Et à supposer que vous conceviez un bon formulaire : est-il vraiment aussi simple à utiliser qu’un e‑mail ou un téléphone ? Est-il aussi fonctionnel et adaptable qu’un autre moyen de contact ?
Un intérêt modéré en tant qu’éditeur de site
Je sais ce que vous allez dire : ouimé. Ouimé le spam. Ouimé mon intégration top cool avec mon CRM de folie (ou mon outil de ticketing douteux). Arrêtons de se mentir.
Un formulaire de contact est une brique technique foireuse, qu’on sue à construire, puis à configurer, pour un résultat mitigé, moyennement adapté, et dont on espère qu’il survivra à la prochaine mise à jour des autres briques techniques du site (plugin, CMS, etc.).
J’ai monté des formulaires de contact. Ce n’est pas une bonne façon d’occuper sa vie en attendant la mort. J’ai répondu aux messages envoyés par des formulaires : c’est à peine plus satisfaisant.
Il y a les gens qui voulaient envoyer une pièce jointe, mais le formulaire n’a pas prévu ce cas d’usage. Ceux qui n’ont pas lu les 5 motifs de contact et ont envoyé à la mauvaise personne (moi). Ceux qui ont ignoré le “Nous ne répondons pas à {ce type de question}” et qui ont écrit malgré tout. La liste des problèmes est infinies.
Et puis il y a les spammeurs, robots ou pas, qui ont quand même passé le formulaire. Mais comme leur message est envoyé via notre site, je ne peux pas les déclarer comme spam via Signal Spam, sinon c’est notre serveur qui va être considéré comme problématique.
Tous ces utilisateurs, on les a forcé à utiliser un formulaire. C’est-à-dire à apprendre une interface spécifique pour envoyer un message. Il y a un coût cognitif (certes minime) dont on pourrait complètement se passer. L’utilisateur a un client mail qu’il connaît, un téléphone qu’il sait déjà utiliser : pourquoi ne pas capitaliser là-dessus ?
Faire simple
En mettant un mail sur la page contact, les gens peuvent nous écrire. Avec le contenu qu’ils veulent : longueur, pièce jointe, mise en forme, etc. Ce n’est pas à moi de décider la forme du message qu’ils m’envoient.

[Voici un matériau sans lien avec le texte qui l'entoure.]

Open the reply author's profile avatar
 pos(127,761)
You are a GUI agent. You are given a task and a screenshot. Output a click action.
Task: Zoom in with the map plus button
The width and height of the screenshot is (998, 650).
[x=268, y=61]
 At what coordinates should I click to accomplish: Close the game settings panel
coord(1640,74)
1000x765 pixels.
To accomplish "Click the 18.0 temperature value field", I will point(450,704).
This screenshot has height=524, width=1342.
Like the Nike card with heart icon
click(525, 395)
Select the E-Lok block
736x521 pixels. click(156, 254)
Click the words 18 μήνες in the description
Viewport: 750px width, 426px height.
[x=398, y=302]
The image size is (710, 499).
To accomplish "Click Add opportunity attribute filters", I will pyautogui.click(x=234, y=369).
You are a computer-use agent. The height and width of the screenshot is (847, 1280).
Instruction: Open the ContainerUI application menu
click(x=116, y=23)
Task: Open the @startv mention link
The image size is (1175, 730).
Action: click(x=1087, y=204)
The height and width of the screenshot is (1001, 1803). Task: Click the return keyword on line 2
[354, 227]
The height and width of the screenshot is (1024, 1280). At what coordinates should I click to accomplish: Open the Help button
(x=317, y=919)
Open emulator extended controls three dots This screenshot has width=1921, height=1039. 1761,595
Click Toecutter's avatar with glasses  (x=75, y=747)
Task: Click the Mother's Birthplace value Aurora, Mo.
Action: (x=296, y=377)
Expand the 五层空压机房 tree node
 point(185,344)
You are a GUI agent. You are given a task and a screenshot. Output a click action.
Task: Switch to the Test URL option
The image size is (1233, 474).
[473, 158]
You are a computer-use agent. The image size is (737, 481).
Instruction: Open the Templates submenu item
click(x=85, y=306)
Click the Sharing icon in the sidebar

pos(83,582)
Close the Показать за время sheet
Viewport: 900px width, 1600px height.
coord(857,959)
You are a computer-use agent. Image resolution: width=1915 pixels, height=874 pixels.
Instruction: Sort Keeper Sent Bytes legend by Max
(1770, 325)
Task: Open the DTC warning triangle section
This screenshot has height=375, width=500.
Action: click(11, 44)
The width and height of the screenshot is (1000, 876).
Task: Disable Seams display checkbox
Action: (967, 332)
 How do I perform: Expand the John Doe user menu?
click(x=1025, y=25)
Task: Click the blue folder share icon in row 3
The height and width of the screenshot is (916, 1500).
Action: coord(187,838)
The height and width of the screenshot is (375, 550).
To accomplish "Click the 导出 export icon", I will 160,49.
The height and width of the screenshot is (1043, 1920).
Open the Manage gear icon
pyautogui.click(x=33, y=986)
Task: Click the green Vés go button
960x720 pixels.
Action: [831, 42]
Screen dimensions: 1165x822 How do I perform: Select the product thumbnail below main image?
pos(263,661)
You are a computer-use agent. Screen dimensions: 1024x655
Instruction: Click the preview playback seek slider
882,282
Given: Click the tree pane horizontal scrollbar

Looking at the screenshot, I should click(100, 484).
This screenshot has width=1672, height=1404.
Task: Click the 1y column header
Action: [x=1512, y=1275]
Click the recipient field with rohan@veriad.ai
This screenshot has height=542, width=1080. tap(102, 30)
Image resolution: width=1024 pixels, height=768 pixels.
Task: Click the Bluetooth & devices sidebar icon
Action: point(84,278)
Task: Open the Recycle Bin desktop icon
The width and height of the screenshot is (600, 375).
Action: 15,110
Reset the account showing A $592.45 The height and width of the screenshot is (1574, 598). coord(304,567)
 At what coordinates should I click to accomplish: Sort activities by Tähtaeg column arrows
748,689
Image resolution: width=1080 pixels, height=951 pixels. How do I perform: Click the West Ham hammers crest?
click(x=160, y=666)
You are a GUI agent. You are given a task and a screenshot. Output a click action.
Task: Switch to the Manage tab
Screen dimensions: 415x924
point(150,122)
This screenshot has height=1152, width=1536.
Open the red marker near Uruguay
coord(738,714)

Si leur message ne part pas, leur appli mail habituelle les préviendra. Si le message n’arrive pas, ils auront une erreur [mailer daemon]
. Et tout ça sans faire confiance au serveur web d’un site (alors qu’on a déjà des serveurs mails qui font le boulot).
Si dans 3 jours ils s’étonnent de ne pas avoir de réponse, ils peuvent consulter leurs messages envoyés pour retrouver le mail initial. Ils sauront quand il est parti et quel était son contenu.
Quand ils reçoivent une réponse, elle vient d’une vraie personne (moi), qui signe avec son vrai nom, dans un vrai mail, avec un titre qui permet de comprendre qui elle est.
Et si l’écrit n’est pas leur truc pour une raison quelconque, il y a un numéro de téléphone en moyen de contact secondaire. Parce qu’il faut toujours doublonner les moyens de contact.
Tout ça est simple, sobre, et assez facile à comprendre. C’est une économie de temps, de ressources, de complexité. Le dispositif est trivial et s’appuie sur ce que les gens connaissent déjà (leur mail, leur téléphone). On pourrait faire plus complexe, mais à notre échelle ça ne sert pas.
Ouimé, le spam ?
J’ai dit de mettre un mail ou un numéro de téléphone. Je n’ai pas dit de mettre ça en clair, sans aucune offuscation. Il existe plusieurs façons de masquer les adresses mails aux robots et d’éviter le spam : jouer sur les CSS, le JavaScript, ou (plus brutal) mettre l’adresse mail dans une image.
Ces méthodes permettent aux utilisateurs légitimes d’utiliser l’adresse mail comme si de rien n’était, tout en compliquant la vie des robots. Ma principale inquiétude à ce niveau concerne l’accessibilité, pas l’efficacité.
Après plusieurs mois, cette stratégie a fonctionné à merveille, y compris un site qui reçoit près d’un million de visiteurs par mois. Pour l’accessibilité, on commande bientôt un audit sur ce point.
Je mettrai l’article à jour en fonction.
Mise à jour (2023) : ni l’audit initial ni celui de contrôle n’ont relevé de point problématique avec l’offuscation. Hourrah.